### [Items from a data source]
%%

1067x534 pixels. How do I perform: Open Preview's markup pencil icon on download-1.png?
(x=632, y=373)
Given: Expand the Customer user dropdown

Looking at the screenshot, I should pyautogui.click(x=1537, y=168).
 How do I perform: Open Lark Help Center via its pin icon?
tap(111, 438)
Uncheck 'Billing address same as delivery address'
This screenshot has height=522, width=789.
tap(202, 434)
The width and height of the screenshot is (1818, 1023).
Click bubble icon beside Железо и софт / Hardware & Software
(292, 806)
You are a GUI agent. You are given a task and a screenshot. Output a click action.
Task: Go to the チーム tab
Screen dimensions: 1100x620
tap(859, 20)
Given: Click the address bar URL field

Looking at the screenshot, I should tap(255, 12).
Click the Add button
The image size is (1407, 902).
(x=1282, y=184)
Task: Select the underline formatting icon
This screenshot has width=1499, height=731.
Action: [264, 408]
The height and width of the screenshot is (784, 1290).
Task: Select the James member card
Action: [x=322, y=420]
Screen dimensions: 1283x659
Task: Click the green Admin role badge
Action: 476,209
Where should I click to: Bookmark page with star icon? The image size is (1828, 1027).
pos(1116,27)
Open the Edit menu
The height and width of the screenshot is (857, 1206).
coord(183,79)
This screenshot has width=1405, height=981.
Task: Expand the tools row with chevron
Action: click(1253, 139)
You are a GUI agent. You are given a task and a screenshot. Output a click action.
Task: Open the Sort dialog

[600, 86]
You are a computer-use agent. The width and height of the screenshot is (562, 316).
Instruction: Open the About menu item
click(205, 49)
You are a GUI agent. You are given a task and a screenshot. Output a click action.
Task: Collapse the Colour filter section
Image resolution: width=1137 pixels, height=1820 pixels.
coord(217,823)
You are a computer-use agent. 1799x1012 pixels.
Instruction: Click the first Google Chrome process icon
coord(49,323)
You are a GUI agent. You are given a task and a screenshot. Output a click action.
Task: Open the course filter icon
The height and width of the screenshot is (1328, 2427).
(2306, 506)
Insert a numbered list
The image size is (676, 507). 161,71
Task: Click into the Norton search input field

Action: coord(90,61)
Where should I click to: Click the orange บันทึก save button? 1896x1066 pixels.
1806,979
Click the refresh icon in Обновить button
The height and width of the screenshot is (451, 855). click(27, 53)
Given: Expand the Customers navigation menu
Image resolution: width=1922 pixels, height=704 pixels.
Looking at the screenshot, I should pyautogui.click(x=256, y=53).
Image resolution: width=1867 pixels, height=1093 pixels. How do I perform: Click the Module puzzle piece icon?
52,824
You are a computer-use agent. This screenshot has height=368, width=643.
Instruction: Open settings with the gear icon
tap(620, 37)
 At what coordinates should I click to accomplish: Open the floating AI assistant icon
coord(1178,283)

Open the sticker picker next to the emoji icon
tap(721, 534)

%%

Write each line of the data above out again without altering a word.

### [SOLUTION]
1067x534 pixels. How do I perform: Open Preview's markup pencil icon on download-1.png?
(x=632, y=373)
Given: Expand the Customer user dropdown

Looking at the screenshot, I should pyautogui.click(x=1537, y=168).
 How do I perform: Open Lark Help Center via its pin icon?
tap(111, 438)
Uncheck 'Billing address same as delivery address'
This screenshot has height=522, width=789.
tap(202, 434)
The width and height of the screenshot is (1818, 1023).
Click bubble icon beside Железо и софт / Hardware & Software
(292, 806)
You are a GUI agent. You are given a task and a screenshot. Output a click action.
Task: Go to the チーム tab
Screen dimensions: 1100x620
tap(859, 20)
Given: Click the address bar URL field

Looking at the screenshot, I should tap(255, 12).
Click the Add button
The image size is (1407, 902).
(x=1282, y=184)
Task: Select the underline formatting icon
This screenshot has width=1499, height=731.
Action: [264, 408]
The height and width of the screenshot is (784, 1290).
Task: Select the James member card
Action: [x=322, y=420]
Screen dimensions: 1283x659
Task: Click the green Admin role badge
Action: 476,209
Where should I click to: Bookmark page with star icon? The image size is (1828, 1027).
pos(1116,27)
Open the Edit menu
The height and width of the screenshot is (857, 1206).
coord(183,79)
This screenshot has width=1405, height=981.
Task: Expand the tools row with chevron
Action: click(1253, 139)
You are a GUI agent. You are given a task and a screenshot. Output a click action.
Task: Open the Sort dialog

[600, 86]
You are a computer-use agent. The width and height of the screenshot is (562, 316).
Instruction: Open the About menu item
click(205, 49)
You are a GUI agent. You are given a task and a screenshot. Output a click action.
Task: Collapse the Colour filter section
Image resolution: width=1137 pixels, height=1820 pixels.
coord(217,823)
You are a computer-use agent. 1799x1012 pixels.
Instruction: Click the first Google Chrome process icon
coord(49,323)
You are a GUI agent. You are given a task and a screenshot. Output a click action.
Task: Open the course filter icon
The height and width of the screenshot is (1328, 2427).
(2306, 506)
Insert a numbered list
The image size is (676, 507). 161,71
Task: Click into the Norton search input field

Action: coord(90,61)
Where should I click to: Click the orange บันทึก save button? 1896x1066 pixels.
1806,979
Click the refresh icon in Обновить button
The height and width of the screenshot is (451, 855). click(27, 53)
Given: Expand the Customers navigation menu
Image resolution: width=1922 pixels, height=704 pixels.
Looking at the screenshot, I should pyautogui.click(x=256, y=53).
Image resolution: width=1867 pixels, height=1093 pixels. How do I perform: Click the Module puzzle piece icon?
52,824
You are a computer-use agent. This screenshot has height=368, width=643.
Instruction: Open settings with the gear icon
tap(620, 37)
 At what coordinates should I click to accomplish: Open the floating AI assistant icon
coord(1178,283)

Open the sticker picker next to the emoji icon
tap(721, 534)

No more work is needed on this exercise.